Feedback from our partners confirmed an ongoing need for Let’s Craft beyond the pandemic, as families absorbed the lasting fallout, from crises in young people’s mental health to the soaring cost of living. Between winter 2022 and summer 2023, we made three more deliveries of craft packs, distributing a further 12,960 boxes to families all over the country.
This has given our partner organisations a chance to do more for their communities without having to source funding. Annabel Cook, deputy chief executive officer of Artswork, says Let’s Craft has given the Southampton-based community project “an opportunity to work in new areas, to really target specific partners, and to work in priority areas which we currently haven’t got enough funding to work in otherwise.”
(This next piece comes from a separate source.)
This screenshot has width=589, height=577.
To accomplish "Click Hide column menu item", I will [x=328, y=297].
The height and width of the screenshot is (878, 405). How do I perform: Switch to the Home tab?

Louise Hesketh is programme manager for networks and partnerships at Curious Minds, a charity tackling unequal access to creativity and culture for children and young people in the North of England. Hesketh explains that her organisation will use the craft packs in an outreach programme for children in receipt of the Pupil Premium over the school holidays. “This summer we’re working with a small, town-based partnership in Ellesmere Port, led by Theatre Porto, who produce and host children’s theatre. They’ve got great links to their local food banks and really good school connections, so they know all their Pupil Premium students. They are building the packs into their summer plans,” adds Hesketh.
Felicity Martin, communications and marketing manager for Arts Connect, a centre for cultural education working for children and young people in the West Midlands, says that her organisation delivers Let’s Craft packs to family hubs right across the Black Country. “These relationships are very new for us and have developed directly because of Let’s Craft; we hope to grow them over time,” explains Martin. “We’re supporting the delivery of the packs with craft workshops in certain hub areas, to embed understanding and use of the packs with families.”